Ultrastructural analysis of arrestin distribution in mouse photoreceptors during dark/light cycle.

Arrestin localization was studied in BALB/c mice retinas during a 12-hr dark/light diurnal cycle and under various light/dark interruptions. Intracellular distribution of arrestin in photoreceptor cells was determined by immunocytochemistry and electron microscopy. During the light phase of the diurnal cycle, arrestin was localized mostly in the rod outer segments. During the dark phase of the cycle, arrestin was localized mostly in the inner segment, nuclei and synaptic terminals. The disc domains of the rod outer segments were labeled at a low density, but conspicuous cytoplasmic regions in the outer segment were labeled at a very high density. These cytoplasmic regions were not labeled in our illuminated retinas. Hence, intrasegmental segregation within the outer segment may be influenced by environmental lighting. During dark adaptation, increase in inner segment labeling density was observed.
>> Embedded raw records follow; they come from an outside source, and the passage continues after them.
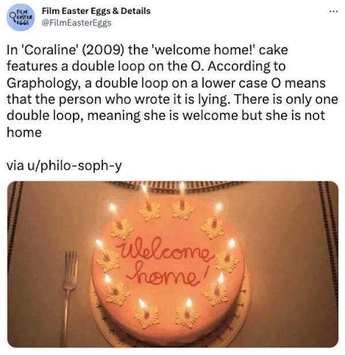Enlarge the Coraline cake photo
Screen dimensions: 345x355
click(x=173, y=264)
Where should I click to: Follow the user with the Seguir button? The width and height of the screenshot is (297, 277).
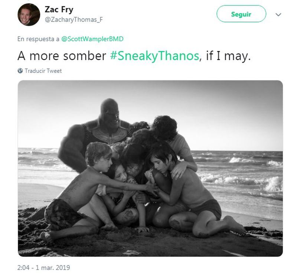(241, 14)
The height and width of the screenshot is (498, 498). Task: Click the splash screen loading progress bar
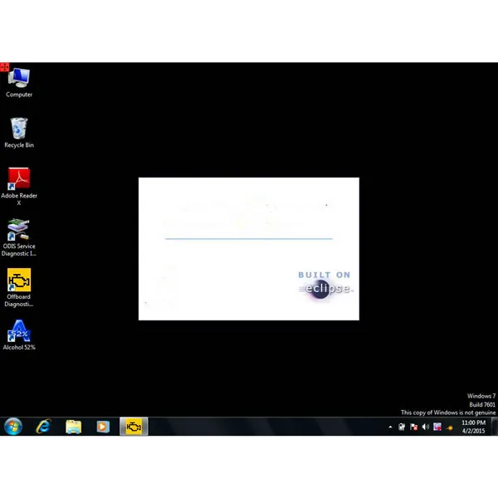(249, 238)
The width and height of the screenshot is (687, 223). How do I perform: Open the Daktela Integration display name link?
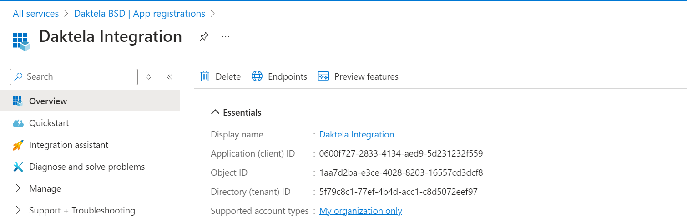(357, 134)
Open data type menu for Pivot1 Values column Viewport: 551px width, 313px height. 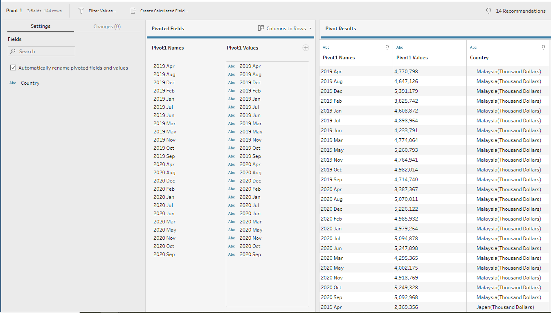[400, 47]
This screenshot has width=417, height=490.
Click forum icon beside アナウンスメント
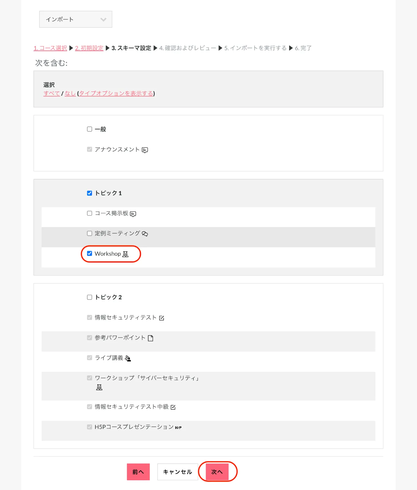145,150
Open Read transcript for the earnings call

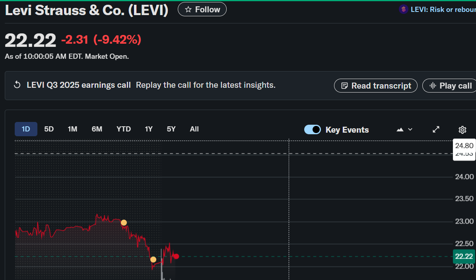tap(376, 86)
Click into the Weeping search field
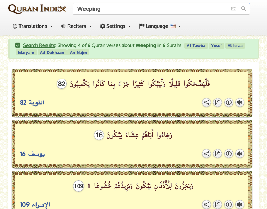Viewport: 267px width, 209px height. [x=149, y=9]
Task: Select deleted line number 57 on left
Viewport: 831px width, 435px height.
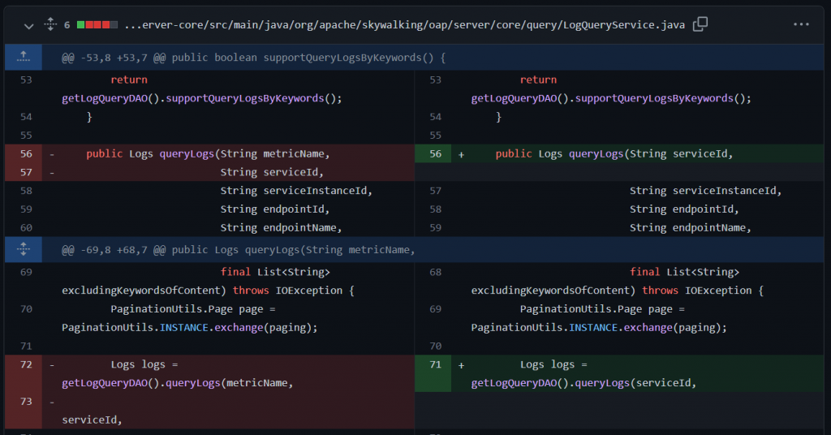Action: coord(26,172)
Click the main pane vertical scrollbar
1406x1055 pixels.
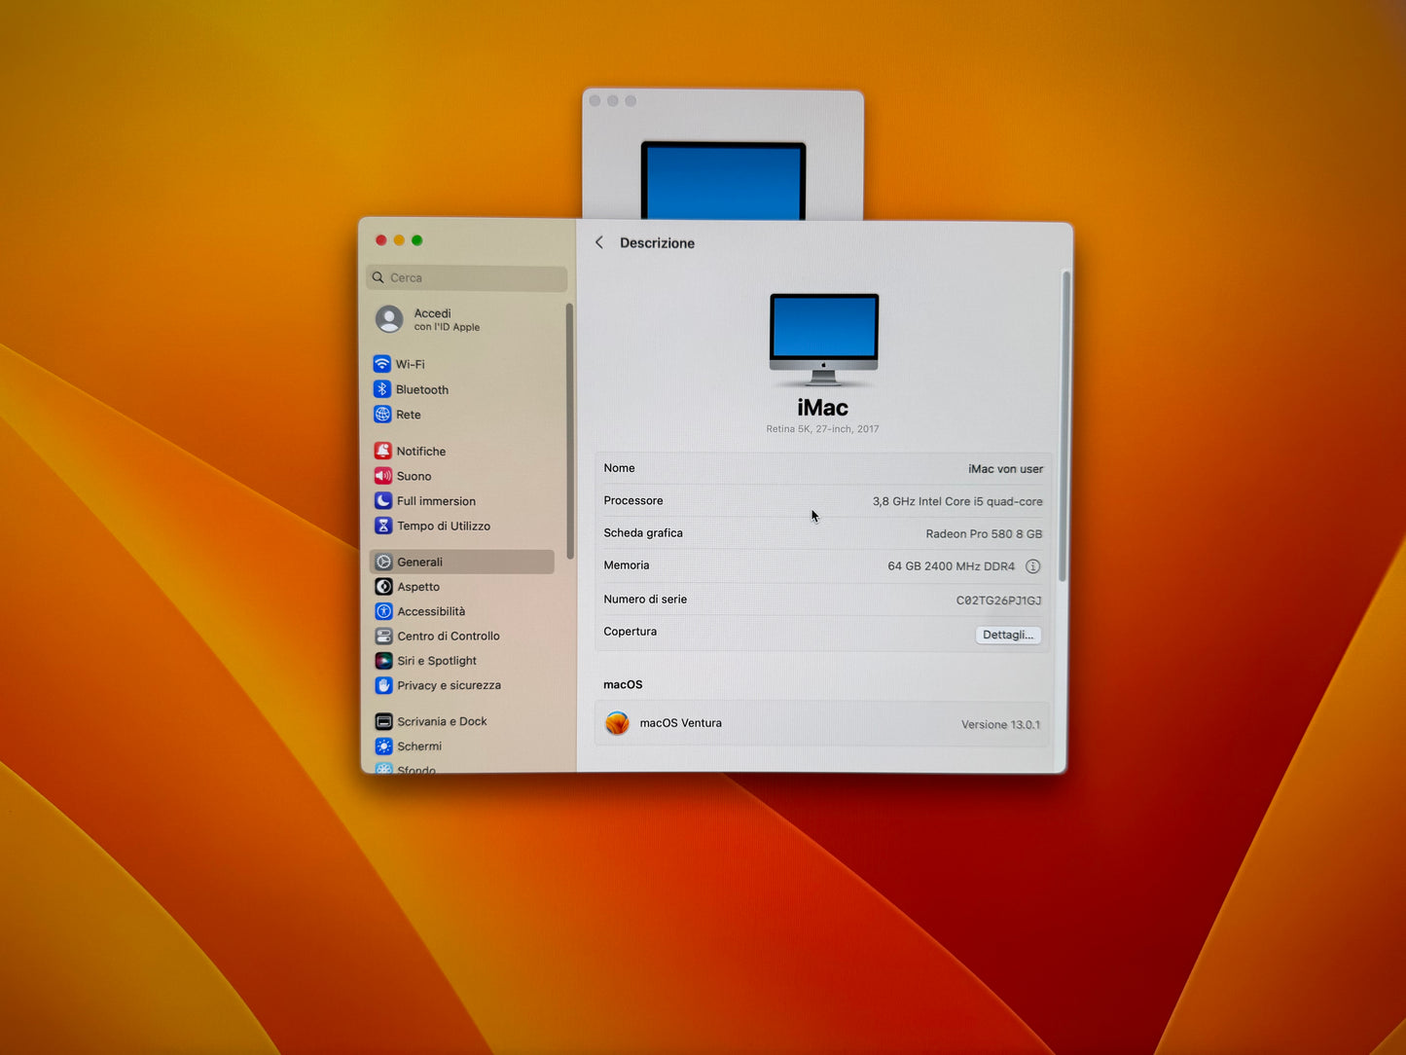coord(1064,428)
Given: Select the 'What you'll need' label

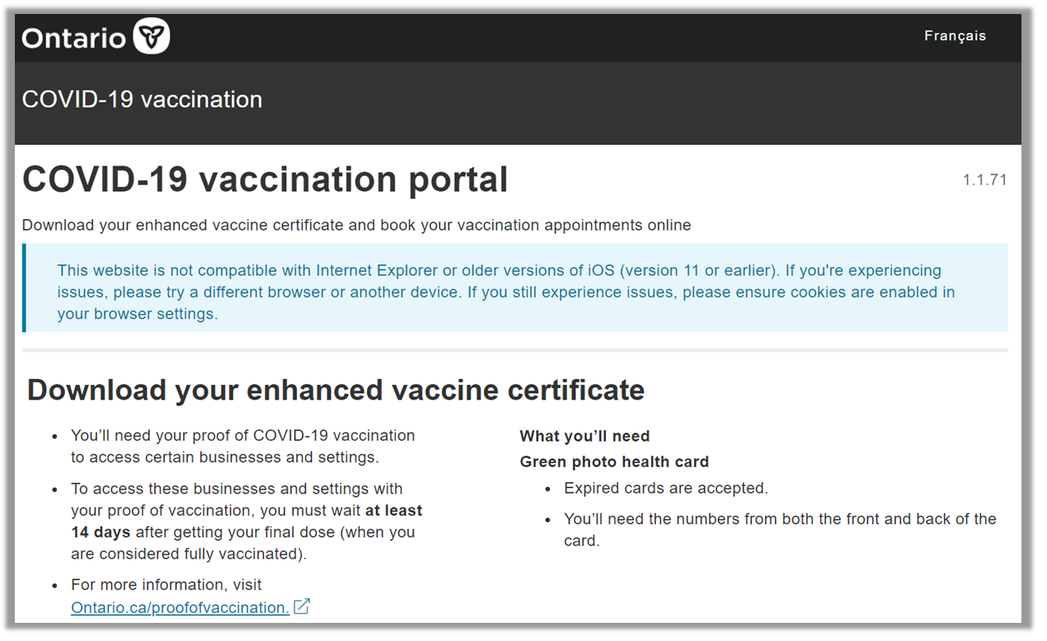Looking at the screenshot, I should (x=585, y=436).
In previous studies, decrease in outer segment and increase in inner segment labeling density in the dark, as determined by light microscopy, was interpreted as movement of arrestin from the outer to inner segments. Our present ultrastructural analysis of arrestin distribution indicates that yet undetermined amounts of arrestin accumulate in localized regions of the outer segment in the dark. The extent of movement of arrestin to the inner segment, if it occurs, remains to be established. Localization of arrestin in phagosomes indicates that at least part of the arrestin is being degraded in the pigment epithelium.